People working from home must be mindful of digital security, as hackers could exploit weaknesses in personal computers to gain access to work systems, experts said on Sunday.
Taiwan is internationally known as a frequent target of cyberattacks, said Tzeng Yi-suo (曾怡碩), director of the Institute for National Defense and Security Research’s Division of Cybersecurity and Decisionmaking Simulation.
While the nation fights a domestic COVID-19 outbreak, it would continue to face such threats, Tzeng said.
However, hackers might turn their sights to different targets than usual, such as vaccine manufacturers and hospitals, he said.
Financial and medical institutions are a long way ahead of the curve when it comes to cybersecurity, preceding even governments in pre-empting attacks, he said.
Ever since CPC Corp, Taiwan and Formosa Petrochemical Corp were hit by a ransomware attack in May last year, the government has invested more in securing digital systems at state-run enterprises, security expert Chang Kuang-hung (張光宏) said.
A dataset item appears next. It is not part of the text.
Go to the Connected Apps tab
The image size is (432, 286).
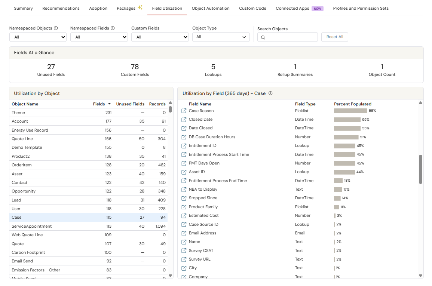pyautogui.click(x=292, y=8)
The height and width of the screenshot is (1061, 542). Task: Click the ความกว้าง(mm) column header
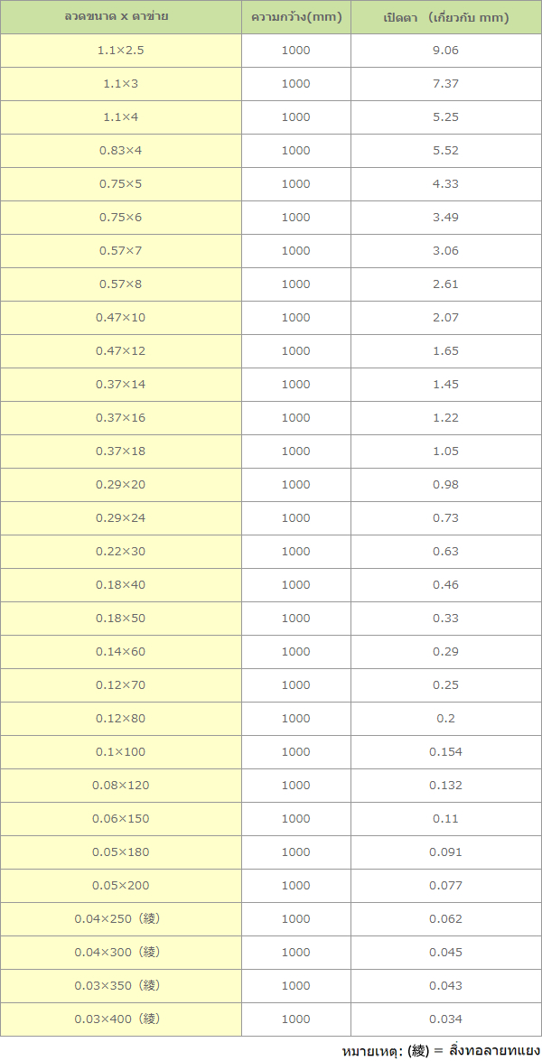tap(296, 17)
The issue is that the law has not kept up with industry needs and the national budget still falls short of what is needed, said Chang, who has created security infrastructure for the government, military and financial institutions.
With more people working from home during a COVID-19 alert, Chang fears the creation of more security vulnerabilities.
If a hacker gains access to an employee’s personal device, it could then be used as a “springboard” into internal government or company systems, voiding their security infrastructure, Chang said.
Employees should therefore upgrade the security on their personal devices, or employers could restrict access to home computers, he added.
Chang said he recently worked on a government case in which everyone was working from different offices.
Information sent between the team members was encrypted and subject to two-factor authentication, while complete files were only accessible in the main office, ensuring hackers could not interfere, Chang said.